▶ [What the task requires]: Everything from the line with "Given: Click the" to the line with "This screenshot has width=1049, height=662." in the listing below, both lines included, needs to be copied exactly, apart from the pictures.

──────── Data to examine ────────

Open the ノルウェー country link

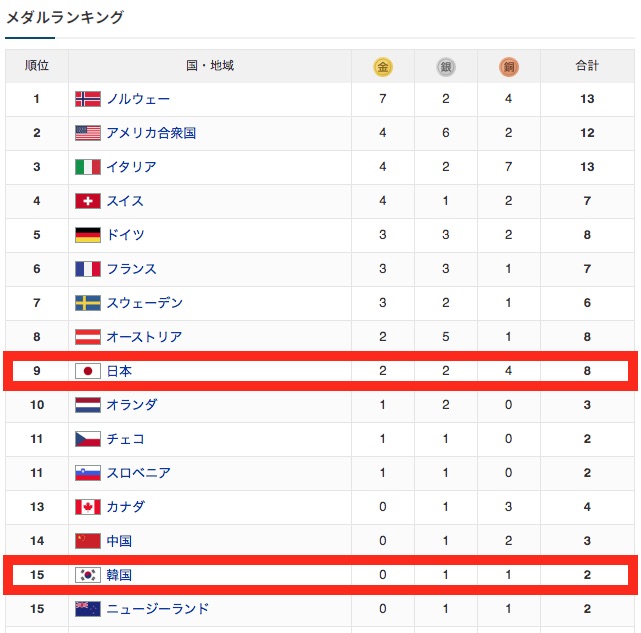(138, 99)
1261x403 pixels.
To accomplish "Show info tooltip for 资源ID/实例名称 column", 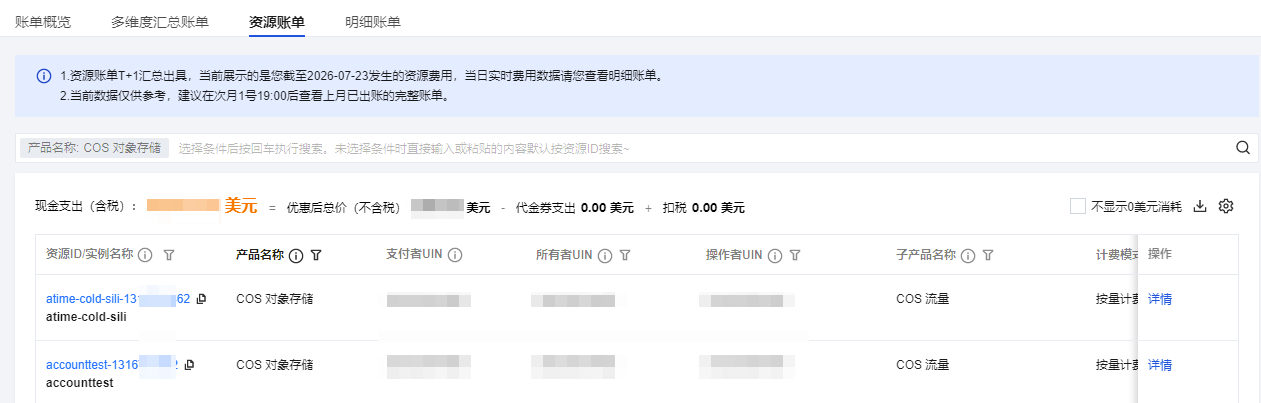I will tap(145, 256).
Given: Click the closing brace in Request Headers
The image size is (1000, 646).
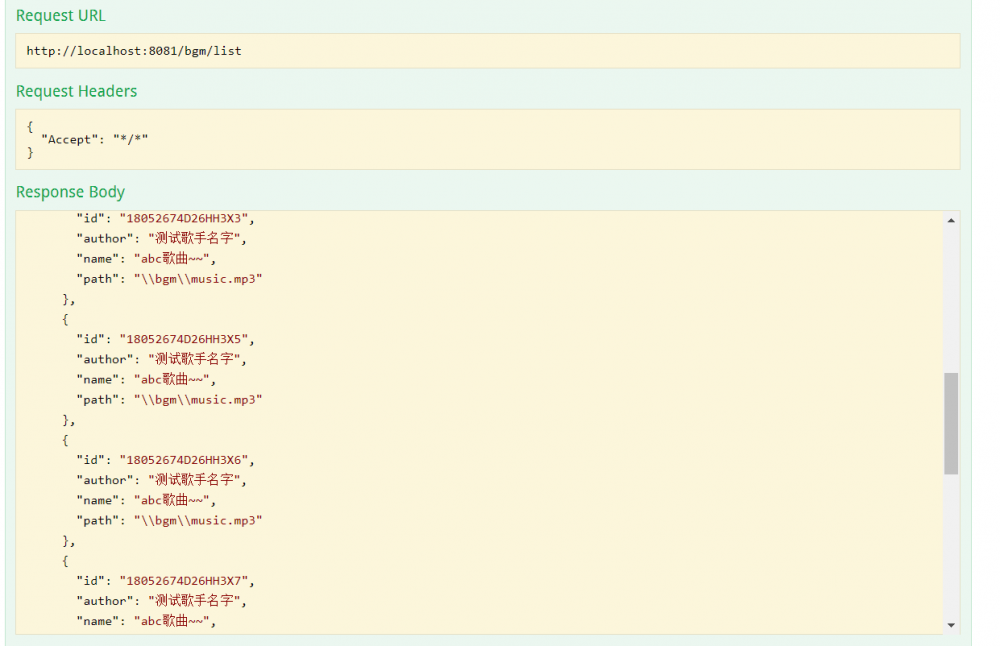Looking at the screenshot, I should (30, 153).
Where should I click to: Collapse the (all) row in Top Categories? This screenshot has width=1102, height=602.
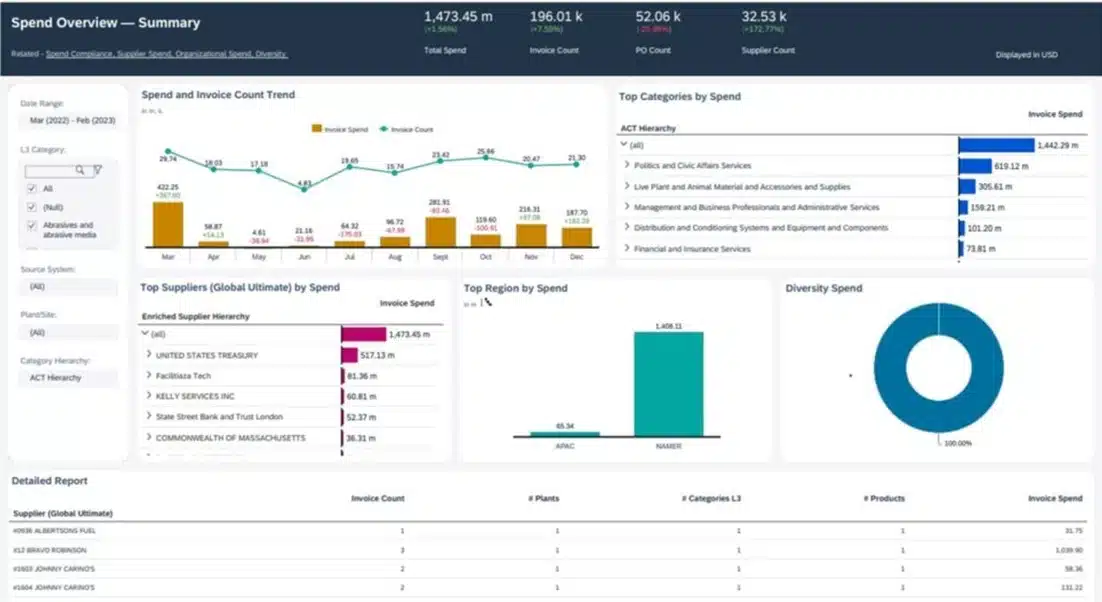(623, 145)
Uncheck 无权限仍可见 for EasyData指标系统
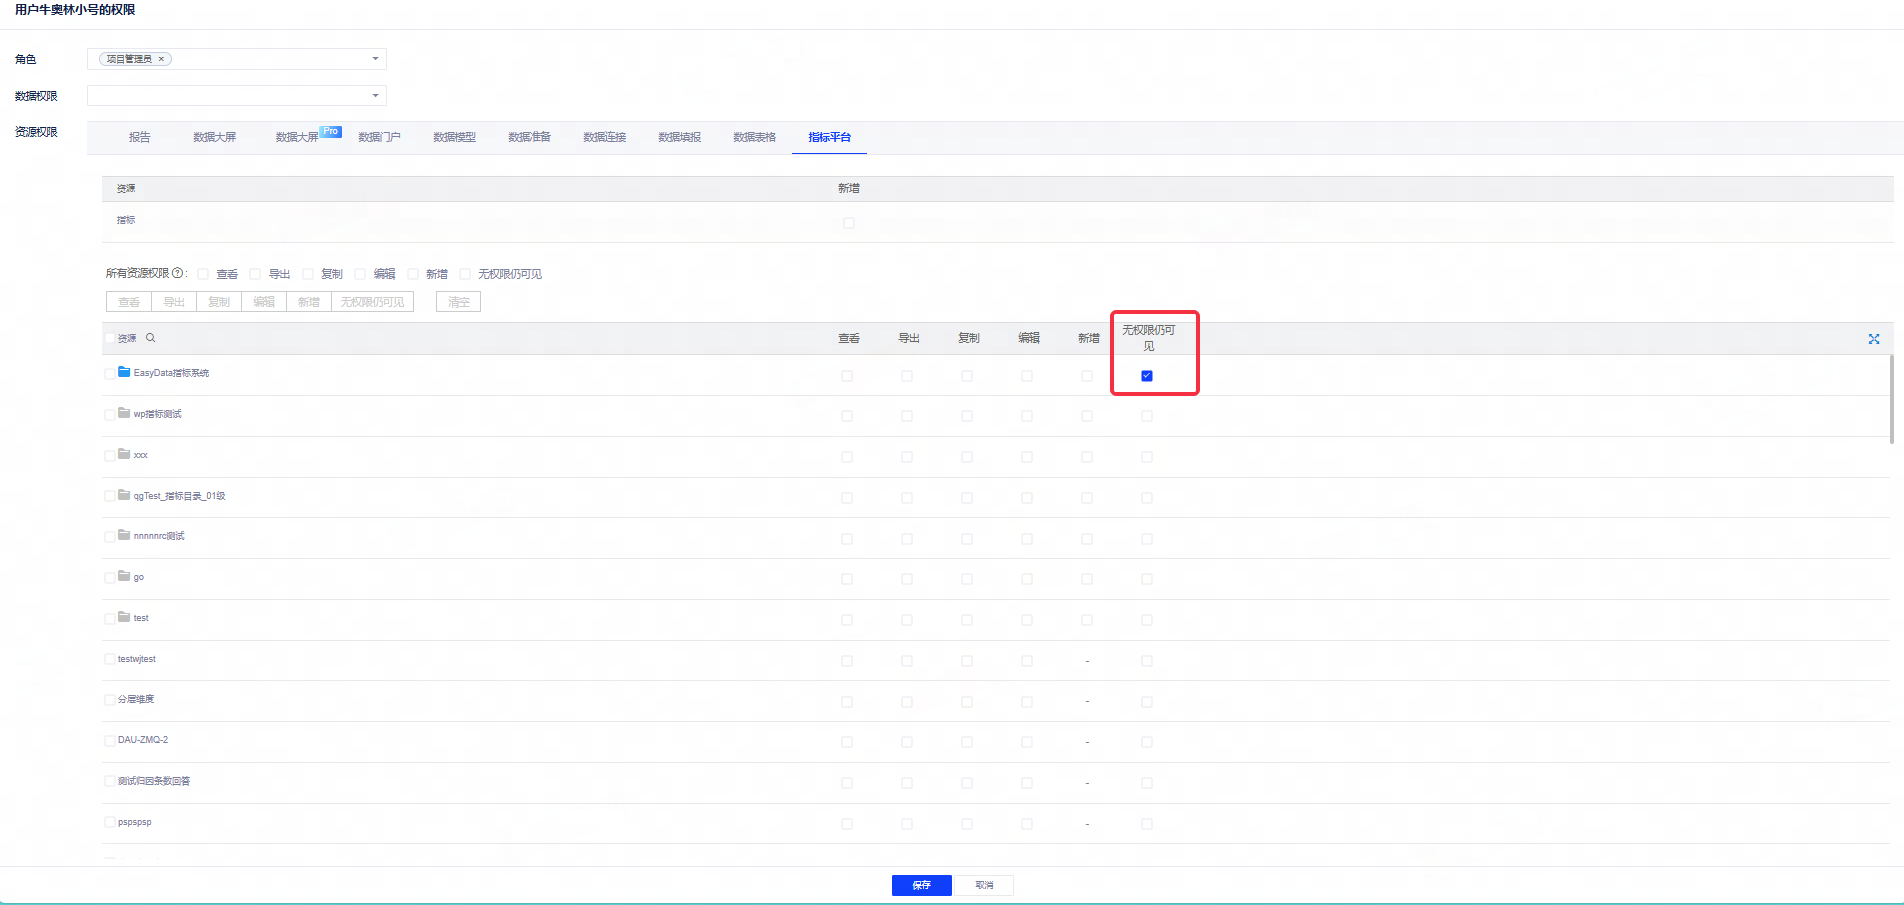Screen dimensions: 1904x905 (1147, 376)
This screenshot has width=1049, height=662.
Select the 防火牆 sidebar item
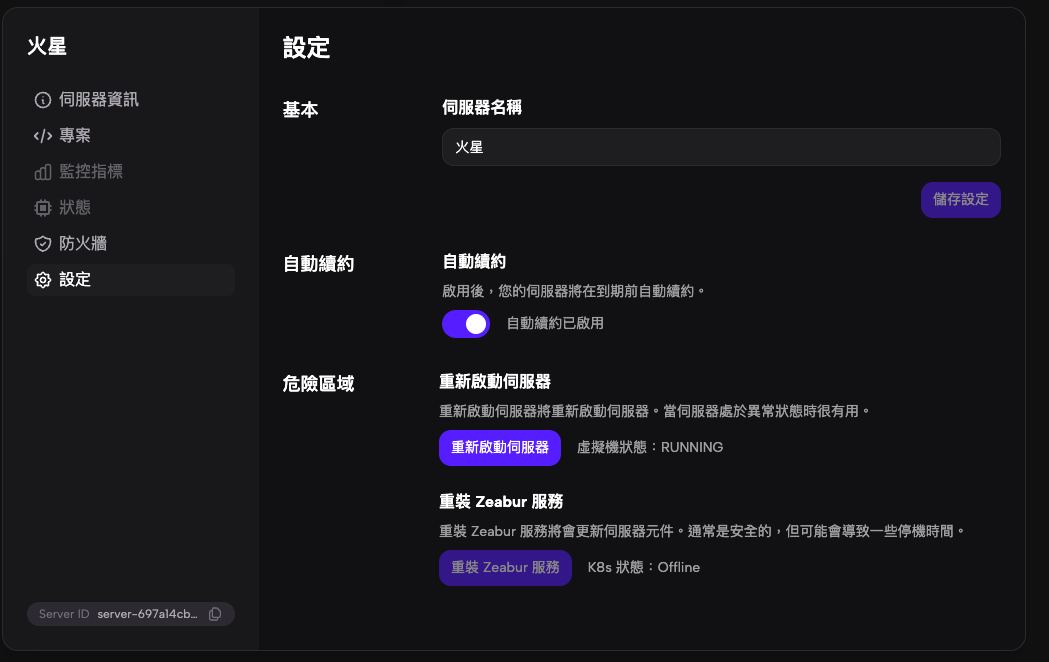click(83, 244)
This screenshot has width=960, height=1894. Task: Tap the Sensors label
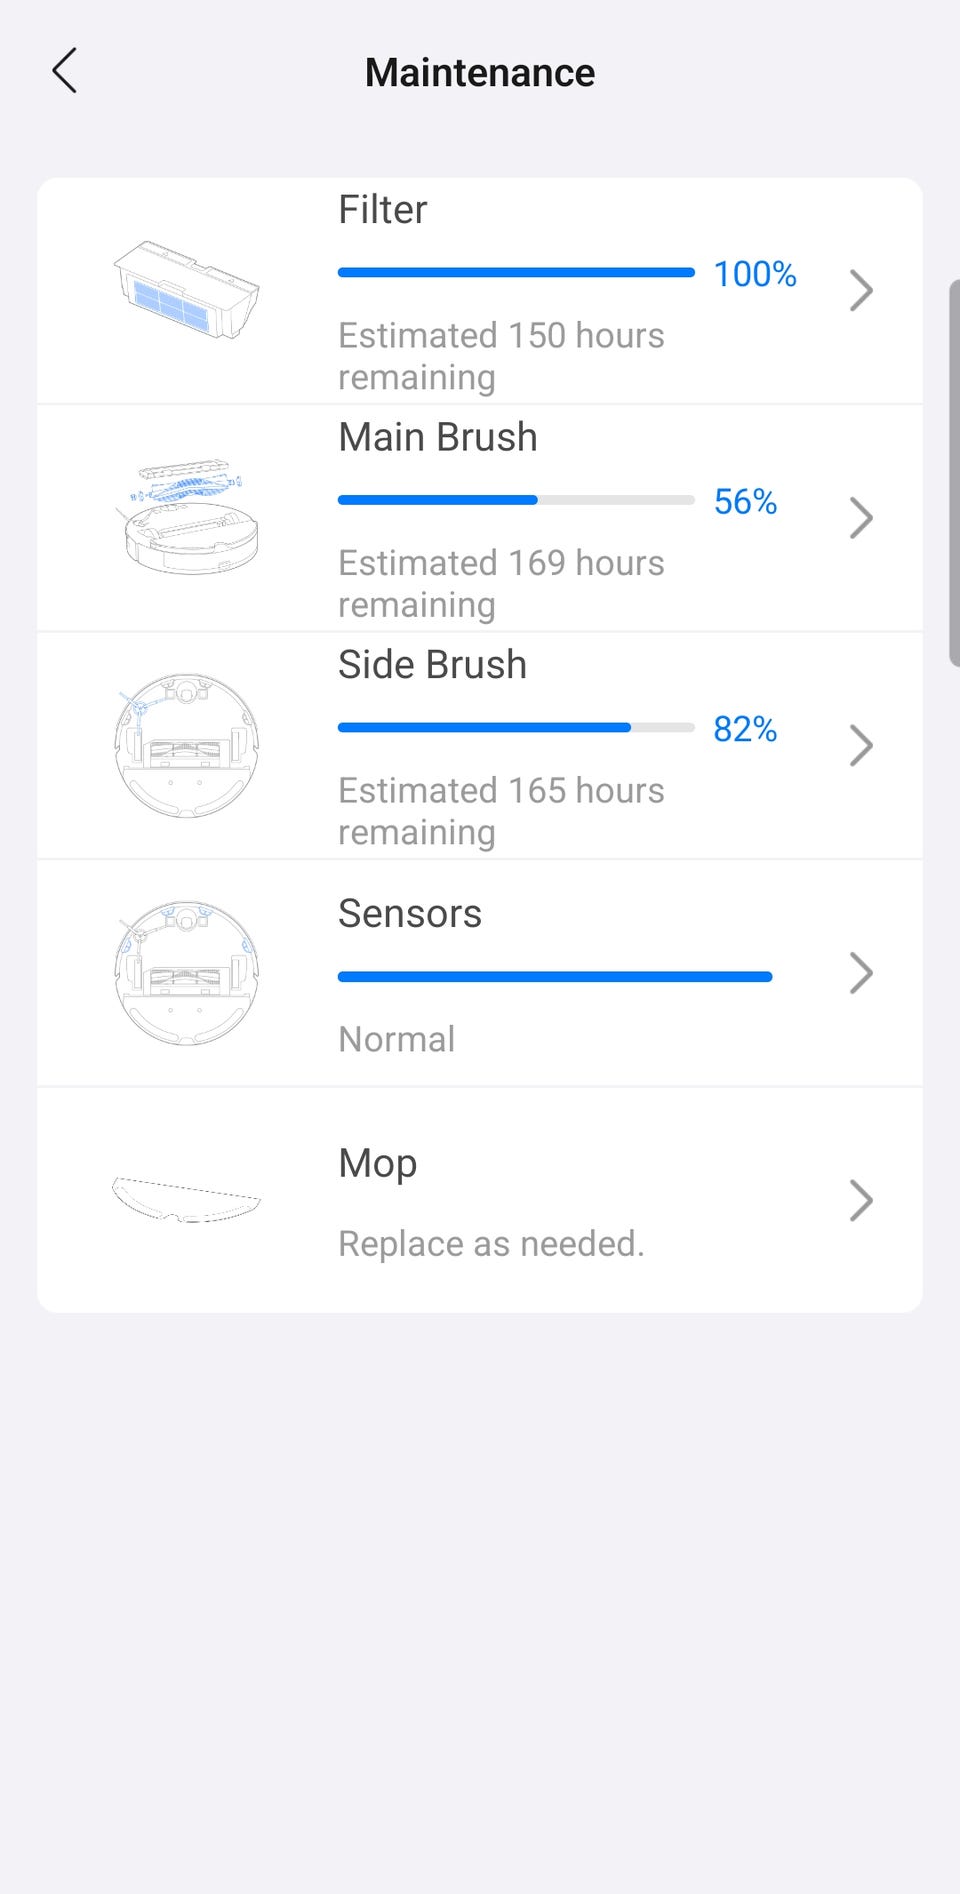[410, 914]

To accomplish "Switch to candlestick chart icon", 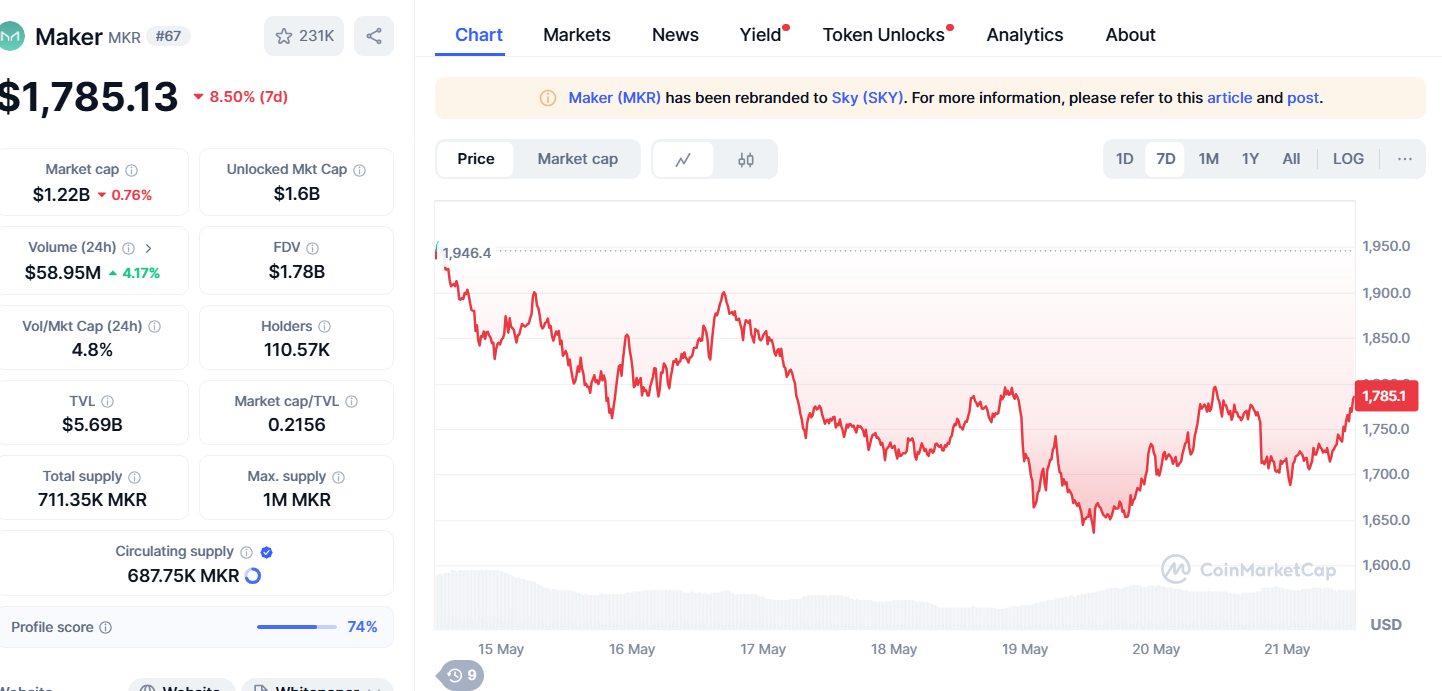I will click(746, 159).
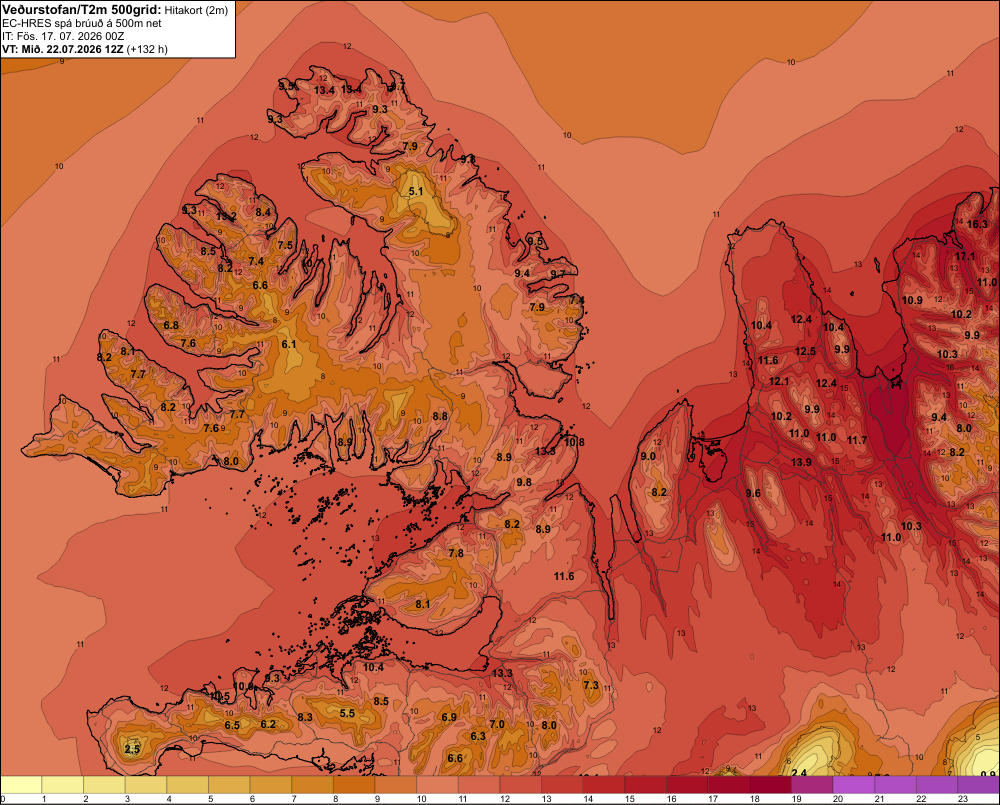Click the Veðurstofan/T2m 500grid title text

pos(81,10)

────────

▶ [Solution to this problem]:
Given: Click the closing brace in Request Headers
The image size is (1000, 646).
Looking at the screenshot, I should (30, 153).
Where should I click to: Collapse the (all) row in Top Categories? This screenshot has width=1102, height=602.
(623, 145)
Uncheck 无权限仍可见 for EasyData指标系统
Screen dimensions: 1904x905 (1147, 376)
This screenshot has width=1049, height=662.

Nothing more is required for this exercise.